Studio album by Dying in Designer
- Released: October 10, 2025
- Length: 26:37
- Label: Dying Inn Records (self-released)

Dying in Designer chronology
| Nobody's Happy. 2 (2024) | LimeWire (2025) |  |

Singles from LimeWire
- "Evil Eyes" Released: June 6, 2025; "LimeWire" Released: July 9, 2025; "Endgame" Released: August 1, 2025; "Desiree" Released: August 28, 2025; "Everyone Against Everyone" Released: September 25, 2025;

= LimeWire (album) =

LimeWire is the third studio album by the American musical project Dying in Designer. It was self-released through frontman Robert O'Brien's own label, Dying Inn Records, on October 10, 2025, as the follow-up to his 2024 album Nobody's Happy. 2. It is Dying in Designer's first album as a full band, having previously been O'Brien's solo project. It was preceded by the singles "Evil Eyes", "LimeWire", "Endgame", "Desiree", and "Everyone Against Everyone".

==Background==
"Evil Eyes", the first single from LimeWire, was released on June 6, 2025. A metalcore and nu gaze song influenced by bands such as Slipknot and Linkin Park, it marks a departure from Dying in Designer's initial emo rap and pop-punk influenced sound. O'Brien described the song as being about "people not wanting you to do well", and how "sometimes the people closest to you don't actually want the best for you". The title track from LimeWire was released as its second single on July 9. The song has been described as pairing "crushing guitars with a melodic core", and was stated by O'Brien to be about "how connection today feels disposable, like downloading something just to delete it later". The track's release coincided with the launch of an animated series based on the album's narrative, released exclusively on Instagram.

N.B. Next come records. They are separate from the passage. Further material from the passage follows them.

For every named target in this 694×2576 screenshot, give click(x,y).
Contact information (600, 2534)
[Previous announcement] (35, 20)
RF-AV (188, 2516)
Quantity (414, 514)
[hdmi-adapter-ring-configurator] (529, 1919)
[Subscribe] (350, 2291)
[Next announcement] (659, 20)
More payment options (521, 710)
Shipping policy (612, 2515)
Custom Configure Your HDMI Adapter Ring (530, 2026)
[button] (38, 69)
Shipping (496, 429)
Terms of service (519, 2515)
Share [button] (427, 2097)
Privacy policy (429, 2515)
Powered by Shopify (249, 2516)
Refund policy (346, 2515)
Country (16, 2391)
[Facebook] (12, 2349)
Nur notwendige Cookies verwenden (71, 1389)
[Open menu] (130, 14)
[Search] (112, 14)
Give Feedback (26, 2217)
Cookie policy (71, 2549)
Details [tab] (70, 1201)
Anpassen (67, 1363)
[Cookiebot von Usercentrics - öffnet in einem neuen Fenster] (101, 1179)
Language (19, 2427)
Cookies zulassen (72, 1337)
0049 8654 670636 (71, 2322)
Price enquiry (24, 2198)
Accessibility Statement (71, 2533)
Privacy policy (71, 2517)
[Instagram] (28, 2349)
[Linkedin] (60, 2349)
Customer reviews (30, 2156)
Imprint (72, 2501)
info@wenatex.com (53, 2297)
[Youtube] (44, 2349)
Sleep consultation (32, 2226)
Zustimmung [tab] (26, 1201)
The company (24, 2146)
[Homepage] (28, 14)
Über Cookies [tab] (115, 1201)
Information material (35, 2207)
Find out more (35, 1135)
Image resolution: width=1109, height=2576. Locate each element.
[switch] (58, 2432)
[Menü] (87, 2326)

Shortly after the track's release, a Spotify release countdown for the album appeared, revealing its release date to be October 10. On July 25, O'Brien announced the album's third single, "Endgame", to be released a week later on August 1. The album's fourth single, "Desiree", was released on August 28. Its fifth single, "Everyone Against Everyone", was released on September 25.

==Track listing==

LimeWire track listing
| No. | Title | Writer(s) | Producer(s) | Length |
|---|---|---|---|---|
| 1. | "LimeWire" | Jameson Dague; Juan García; Seth Henderson; Robert O'Brien; | Henderson; O'Brien; | 2:19 |
| 2. | "Endgame" | Dague; Henderson; O'Brien; | Henderson; O'Brien; | 2:24 |
| 3. | "Everyone Against Everyone" | O'Brien; Maggie O'Shea; | Alessandro Adinolfi; Fadio Adinolfi; Henderson; O'Brien; | 2:43 |
| 4. | "Hang Me" | O'Brien | Bad Kid; Henderson; O'Brien; | 3:02 |
| 5. | "Desiree" | O'Brien | Bad Kid; Henderson; O'Brien; | 2:51 |
| 6. | "Tough Guys Don't Cry" | O'Brien | A. Adinolfi; F. Adinolfi; Henderson; O'Brien; | 2:52 |
| 7. | "The End." | O'Brien | A. Adinolfi; F. Adinolfi; Henderson; O'Brien; | 3:01 |
| 8. | "Bullet With Your Name on It" | García; O'Brien; | Bad Kid; Henderson; O'Brien; | 2:37 |
| 9. | "Mirror, Mirror" | Dague; García; O'Brien; | Henderson; O'Brien; | 2:02 |
| 10. | "Evil Eyes" | García; O'Brien; Eoin O'Dwyer; | Layen; O'Brien; | 2:46 |
| Total length: |  |  |  | 26:37 |

===Notes===
- "Mirror, Mirror" is stylized in sentence case.